# start of RECORDS PROVIDED

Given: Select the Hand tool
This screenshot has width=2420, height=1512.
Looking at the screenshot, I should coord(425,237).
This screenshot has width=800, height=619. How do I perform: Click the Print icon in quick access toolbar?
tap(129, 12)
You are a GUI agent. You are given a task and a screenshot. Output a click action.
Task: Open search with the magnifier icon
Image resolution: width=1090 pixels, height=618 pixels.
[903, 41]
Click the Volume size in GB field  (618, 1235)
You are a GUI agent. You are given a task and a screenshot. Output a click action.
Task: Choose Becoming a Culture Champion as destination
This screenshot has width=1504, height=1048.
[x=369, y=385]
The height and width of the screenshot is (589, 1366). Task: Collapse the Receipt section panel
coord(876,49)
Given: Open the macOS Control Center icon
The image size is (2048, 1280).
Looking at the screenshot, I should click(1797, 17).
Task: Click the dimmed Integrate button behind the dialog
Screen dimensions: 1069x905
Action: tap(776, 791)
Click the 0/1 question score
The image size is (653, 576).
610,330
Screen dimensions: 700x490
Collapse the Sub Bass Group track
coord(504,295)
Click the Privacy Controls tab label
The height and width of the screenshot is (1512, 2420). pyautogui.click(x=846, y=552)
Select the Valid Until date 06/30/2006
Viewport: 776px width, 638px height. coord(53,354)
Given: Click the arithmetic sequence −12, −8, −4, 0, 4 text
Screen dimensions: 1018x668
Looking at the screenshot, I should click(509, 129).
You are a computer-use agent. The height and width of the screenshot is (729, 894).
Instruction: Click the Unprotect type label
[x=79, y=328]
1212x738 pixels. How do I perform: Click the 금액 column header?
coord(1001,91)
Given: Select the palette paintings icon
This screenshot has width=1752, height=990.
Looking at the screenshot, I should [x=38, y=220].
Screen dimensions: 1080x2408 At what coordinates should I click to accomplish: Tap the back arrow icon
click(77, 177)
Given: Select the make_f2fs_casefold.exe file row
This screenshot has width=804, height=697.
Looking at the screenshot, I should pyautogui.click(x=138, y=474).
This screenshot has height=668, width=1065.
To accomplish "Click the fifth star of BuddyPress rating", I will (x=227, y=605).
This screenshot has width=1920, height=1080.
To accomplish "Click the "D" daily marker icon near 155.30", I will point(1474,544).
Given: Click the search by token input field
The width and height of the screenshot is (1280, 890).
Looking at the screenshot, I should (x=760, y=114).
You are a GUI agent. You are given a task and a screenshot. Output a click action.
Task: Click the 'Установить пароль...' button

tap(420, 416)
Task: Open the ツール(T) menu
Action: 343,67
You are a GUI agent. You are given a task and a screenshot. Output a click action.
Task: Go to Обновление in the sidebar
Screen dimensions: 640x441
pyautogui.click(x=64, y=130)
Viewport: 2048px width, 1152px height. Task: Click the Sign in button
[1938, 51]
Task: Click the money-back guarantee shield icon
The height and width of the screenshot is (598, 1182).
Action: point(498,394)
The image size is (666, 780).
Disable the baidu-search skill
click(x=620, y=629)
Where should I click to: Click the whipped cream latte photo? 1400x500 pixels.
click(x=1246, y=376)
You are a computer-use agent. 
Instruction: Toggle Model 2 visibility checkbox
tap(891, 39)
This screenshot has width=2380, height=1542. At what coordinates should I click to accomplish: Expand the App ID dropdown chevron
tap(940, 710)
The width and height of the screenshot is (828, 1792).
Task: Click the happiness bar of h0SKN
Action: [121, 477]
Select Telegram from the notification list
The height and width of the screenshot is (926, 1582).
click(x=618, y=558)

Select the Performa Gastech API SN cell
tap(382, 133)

# end of RECORDS PROVIDED

PROBLEM: Convert the stored records above into a JSON list of strings, with one string for each line and blank lines left out.

THE COMPLETED TASK:
[
  "Given: Select the Hand tool",
  "This screenshot has width=2420, height=1512.",
  "Looking at the screenshot, I should coord(425,237).",
  "This screenshot has width=800, height=619. How do I perform: Click the Print icon in quick access toolbar?",
  "tap(129, 12)",
  "You are a GUI agent. You are given a task and a screenshot. Output a click action.",
  "Task: Open search with the magnifier icon",
  "Image resolution: width=1090 pixels, height=618 pixels.",
  "[903, 41]",
  "Click the Volume size in GB field  (618, 1235)",
  "You are a GUI agent. You are given a task and a screenshot. Output a click action.",
  "Task: Choose Becoming a Culture Champion as destination",
  "This screenshot has width=1504, height=1048.",
  "[x=369, y=385]",
  "The height and width of the screenshot is (589, 1366). Task: Collapse the Receipt section panel",
  "coord(876,49)",
  "Given: Open the macOS Control Center icon",
  "The image size is (2048, 1280).",
  "Looking at the screenshot, I should click(1797, 17).",
  "Task: Click the dimmed Integrate button behind the dialog",
  "Screen dimensions: 1069x905",
  "Action: tap(776, 791)",
  "Click the 0/1 question score",
  "The image size is (653, 576).",
  "610,330",
  "Screen dimensions: 700x490",
  "Collapse the Sub Bass Group track",
  "coord(504,295)",
  "Click the Privacy Controls tab label",
  "The height and width of the screenshot is (1512, 2420). pyautogui.click(x=846, y=552)",
  "Select the Valid Until date 06/30/2006",
  "Viewport: 776px width, 638px height. coord(53,354)",
  "Given: Click the arithmetic sequence −12, −8, −4, 0, 4 text",
  "Screen dimensions: 1018x668",
  "Looking at the screenshot, I should click(509, 129).",
  "You are a computer-use agent. The height and width of the screenshot is (729, 894).",
  "Instruction: Click the Unprotect type label",
  "[x=79, y=328]",
  "1212x738 pixels. How do I perform: Click the 금액 column header?",
  "coord(1001,91)",
  "Given: Select the palette paintings icon",
  "This screenshot has width=1752, height=990.",
  "Looking at the screenshot, I should [x=38, y=220].",
  "Screen dimensions: 1080x2408 At what coordinates should I click to accomplish: Tap the back arrow icon",
  "click(77, 177)",
  "Given: Select the make_f2fs_casefold.exe file row",
  "This screenshot has width=804, height=697.",
  "Looking at the screenshot, I should pyautogui.click(x=138, y=474).",
  "This screenshot has height=668, width=1065.",
  "To accomplish \"Click the fifth star of BuddyPress rating\", I will (x=227, y=605).",
  "This screenshot has width=1920, height=1080.",
  "To accomplish \"Click the \"D\" daily marker icon near 155.30\", I will point(1474,544).",
  "Given: Click the search by token input field",
  "The width and height of the screenshot is (1280, 890).",
  "Looking at the screenshot, I should (x=760, y=114).",
  "You are a GUI agent. You are given a task and a screenshot. Output a click action.",
  "Task: Click the 'Установить пароль...' button",
  "tap(420, 416)",
  "Task: Open the ツール(T) menu",
  "Action: 343,67",
  "You are a GUI agent. You are given a task and a screenshot. Output a click action.",
  "Task: Go to Обновление in the sidebar",
  "Screen dimensions: 640x441",
  "pyautogui.click(x=64, y=130)",
  "Viewport: 2048px width, 1152px height. Task: Click the Sign in button",
  "[1938, 51]",
  "Task: Click the money-back guarantee shield icon",
  "The height and width of the screenshot is (598, 1182).",
  "Action: point(498,394)",
  "The image size is (666, 780).",
  "Disable the baidu-search skill",
  "click(x=620, y=629)",
  "Where should I click to: Click the whipped cream latte photo? 1400x500 pixels.",
  "click(x=1246, y=376)",
  "You are a computer-use agent. ",
  "Instruction: Toggle Model 2 visibility checkbox",
  "tap(891, 39)",
  "This screenshot has width=2380, height=1542. At what coordinates should I click to accomplish: Expand the App ID dropdown chevron",
  "tap(940, 710)",
  "The width and height of the screenshot is (828, 1792).",
  "Task: Click the happiness bar of h0SKN",
  "Action: [121, 477]",
  "Select Telegram from the notification list",
  "The height and width of the screenshot is (926, 1582).",
  "click(x=618, y=558)",
  "Select the Performa Gastech API SN cell",
  "tap(382, 133)"
]